Terre Adélie, Antarctica
Terre Adélie, Antarctica
2011
This week was quiet because we had a snowstorm during several days and I was on duty for the task of base life on Tuesday and Sunday (setting the table, dishes, cleaning). Indeed, the last two weeks were work intensive and I had to exchanged my day of duty with some friends here.

Tuesday we discovered the first egg of a snow petrel. There are still few of them, with only three eggs being observed so far.

We checked the skua territories to see if there were eggs there. We also checked Petrel Island and the island of the archipelago. Most skuas have laid two eggs. Currently, skuas are mainly eating eggs of Adelie penguins. Philou took an exceptional picture of a skua attacking a penguin and robbing an egg (copyright: Philou TA61).

Friday, we went far from Petrel Island to the control skua group at Cap Geodesie and Mid- Winter Island close to the continent. In the pictures, from the left to the right you can see Anais, Coralie, both veterinary working on the fasting processes of penguins, myself, Agnes and Sophie, our two fieldworkers. They are a minority of girls on the base, but all of them are working in biology (picture from the doctor Yves Marie)!

Sunday we saw crabeater seal, and Guillaume is kindly sharing the picture with us (copyright: Guillaume TA61).

An unexpected visitor was also here that day: the chinstrap penguins. Chinstrap penguins usually breed further North, and not in Terre Adelie.

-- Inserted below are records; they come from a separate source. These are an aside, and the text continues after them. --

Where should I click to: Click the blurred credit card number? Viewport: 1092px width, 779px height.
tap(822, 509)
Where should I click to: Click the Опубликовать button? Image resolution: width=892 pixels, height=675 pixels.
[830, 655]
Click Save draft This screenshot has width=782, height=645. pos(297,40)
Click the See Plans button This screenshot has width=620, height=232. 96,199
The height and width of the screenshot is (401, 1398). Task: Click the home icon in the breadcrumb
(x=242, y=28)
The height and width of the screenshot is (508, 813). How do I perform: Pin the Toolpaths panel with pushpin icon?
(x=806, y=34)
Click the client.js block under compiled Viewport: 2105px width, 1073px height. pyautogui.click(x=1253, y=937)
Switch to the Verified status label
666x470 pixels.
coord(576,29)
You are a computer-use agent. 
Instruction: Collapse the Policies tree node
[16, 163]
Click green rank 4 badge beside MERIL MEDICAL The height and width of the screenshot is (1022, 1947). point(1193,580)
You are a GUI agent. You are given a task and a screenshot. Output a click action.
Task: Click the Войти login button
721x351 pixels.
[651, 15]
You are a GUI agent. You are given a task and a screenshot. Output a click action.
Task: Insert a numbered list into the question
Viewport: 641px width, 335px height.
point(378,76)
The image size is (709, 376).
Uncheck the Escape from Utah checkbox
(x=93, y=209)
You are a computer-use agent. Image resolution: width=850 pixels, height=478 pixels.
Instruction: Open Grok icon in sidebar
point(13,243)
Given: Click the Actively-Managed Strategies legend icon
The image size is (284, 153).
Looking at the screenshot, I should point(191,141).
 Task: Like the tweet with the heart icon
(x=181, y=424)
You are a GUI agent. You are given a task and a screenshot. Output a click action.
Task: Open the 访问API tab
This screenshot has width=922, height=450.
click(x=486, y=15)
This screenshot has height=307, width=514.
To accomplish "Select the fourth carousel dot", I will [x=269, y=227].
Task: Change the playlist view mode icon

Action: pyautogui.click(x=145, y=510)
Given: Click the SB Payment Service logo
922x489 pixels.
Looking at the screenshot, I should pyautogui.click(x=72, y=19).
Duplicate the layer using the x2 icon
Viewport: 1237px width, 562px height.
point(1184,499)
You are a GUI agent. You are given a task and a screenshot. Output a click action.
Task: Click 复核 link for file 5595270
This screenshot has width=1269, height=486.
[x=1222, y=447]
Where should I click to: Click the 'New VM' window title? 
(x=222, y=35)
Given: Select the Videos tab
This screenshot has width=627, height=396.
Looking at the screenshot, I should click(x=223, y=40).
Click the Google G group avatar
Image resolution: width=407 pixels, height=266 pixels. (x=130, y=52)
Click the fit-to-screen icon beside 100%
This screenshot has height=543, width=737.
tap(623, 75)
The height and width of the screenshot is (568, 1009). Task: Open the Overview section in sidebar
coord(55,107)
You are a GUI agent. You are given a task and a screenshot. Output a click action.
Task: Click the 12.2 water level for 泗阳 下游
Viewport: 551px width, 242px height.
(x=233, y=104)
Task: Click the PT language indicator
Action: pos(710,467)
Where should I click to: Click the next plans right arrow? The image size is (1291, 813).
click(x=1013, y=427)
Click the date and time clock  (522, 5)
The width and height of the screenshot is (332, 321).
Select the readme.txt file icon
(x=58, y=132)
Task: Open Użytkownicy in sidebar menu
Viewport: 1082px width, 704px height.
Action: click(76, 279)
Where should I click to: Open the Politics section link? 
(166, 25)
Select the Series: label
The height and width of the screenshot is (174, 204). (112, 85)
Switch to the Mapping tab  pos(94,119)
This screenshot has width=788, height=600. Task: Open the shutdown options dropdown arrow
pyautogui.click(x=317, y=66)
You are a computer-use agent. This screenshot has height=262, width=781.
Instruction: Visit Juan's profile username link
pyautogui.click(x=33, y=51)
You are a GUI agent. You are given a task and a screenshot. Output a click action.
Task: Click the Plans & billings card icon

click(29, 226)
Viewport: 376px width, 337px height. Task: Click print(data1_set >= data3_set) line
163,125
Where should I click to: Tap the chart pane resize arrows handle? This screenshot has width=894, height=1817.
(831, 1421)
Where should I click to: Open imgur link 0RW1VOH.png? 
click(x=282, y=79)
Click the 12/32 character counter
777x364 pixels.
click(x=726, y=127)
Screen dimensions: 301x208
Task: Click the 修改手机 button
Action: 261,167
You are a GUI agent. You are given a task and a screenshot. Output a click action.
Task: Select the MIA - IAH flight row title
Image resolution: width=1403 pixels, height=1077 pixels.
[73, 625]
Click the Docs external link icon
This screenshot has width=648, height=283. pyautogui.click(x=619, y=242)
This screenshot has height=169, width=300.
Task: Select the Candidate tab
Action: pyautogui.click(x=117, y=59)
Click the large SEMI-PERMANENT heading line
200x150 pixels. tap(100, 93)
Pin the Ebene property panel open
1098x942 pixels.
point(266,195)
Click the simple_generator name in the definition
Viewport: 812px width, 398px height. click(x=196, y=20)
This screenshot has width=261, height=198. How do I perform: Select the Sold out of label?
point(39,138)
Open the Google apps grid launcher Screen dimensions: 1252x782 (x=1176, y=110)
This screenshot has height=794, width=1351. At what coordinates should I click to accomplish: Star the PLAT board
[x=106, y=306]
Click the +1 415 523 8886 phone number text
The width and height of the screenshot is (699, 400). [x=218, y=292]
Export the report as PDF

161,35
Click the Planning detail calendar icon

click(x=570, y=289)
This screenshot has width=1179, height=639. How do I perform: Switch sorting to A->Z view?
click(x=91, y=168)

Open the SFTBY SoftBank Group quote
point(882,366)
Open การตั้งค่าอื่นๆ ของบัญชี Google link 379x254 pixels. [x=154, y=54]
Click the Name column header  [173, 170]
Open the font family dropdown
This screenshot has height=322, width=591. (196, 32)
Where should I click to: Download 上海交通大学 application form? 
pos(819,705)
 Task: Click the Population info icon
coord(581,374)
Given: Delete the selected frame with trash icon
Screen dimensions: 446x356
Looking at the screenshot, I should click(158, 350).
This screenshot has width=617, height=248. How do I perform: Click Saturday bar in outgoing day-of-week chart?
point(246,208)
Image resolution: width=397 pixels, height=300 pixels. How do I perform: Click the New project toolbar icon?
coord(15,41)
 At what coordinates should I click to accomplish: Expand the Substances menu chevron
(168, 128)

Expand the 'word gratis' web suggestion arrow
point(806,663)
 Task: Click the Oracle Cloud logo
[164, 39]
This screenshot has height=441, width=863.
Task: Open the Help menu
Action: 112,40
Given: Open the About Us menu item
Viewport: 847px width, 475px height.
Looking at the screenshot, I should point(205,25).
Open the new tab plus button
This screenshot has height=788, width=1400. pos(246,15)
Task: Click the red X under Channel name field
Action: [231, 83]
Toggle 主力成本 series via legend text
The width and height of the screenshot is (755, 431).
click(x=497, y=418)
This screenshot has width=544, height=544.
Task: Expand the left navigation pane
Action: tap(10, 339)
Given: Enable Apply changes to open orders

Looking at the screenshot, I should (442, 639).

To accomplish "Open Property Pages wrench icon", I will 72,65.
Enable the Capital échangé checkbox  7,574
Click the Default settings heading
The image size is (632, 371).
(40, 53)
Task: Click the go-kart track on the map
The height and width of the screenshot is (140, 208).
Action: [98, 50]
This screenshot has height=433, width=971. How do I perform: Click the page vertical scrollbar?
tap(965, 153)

This one probably lost his way. The amusing fact is that he was incubating an egg in an Adelie penguin colony, probably an egg abandoned by an Adelie penguin (copyright: Agnes TA62).
The boat finally came back to Hobart. This year was the longest trip in forty years, one month and a half! I will probably spend Christmas on the base, instead of at home and come back early January.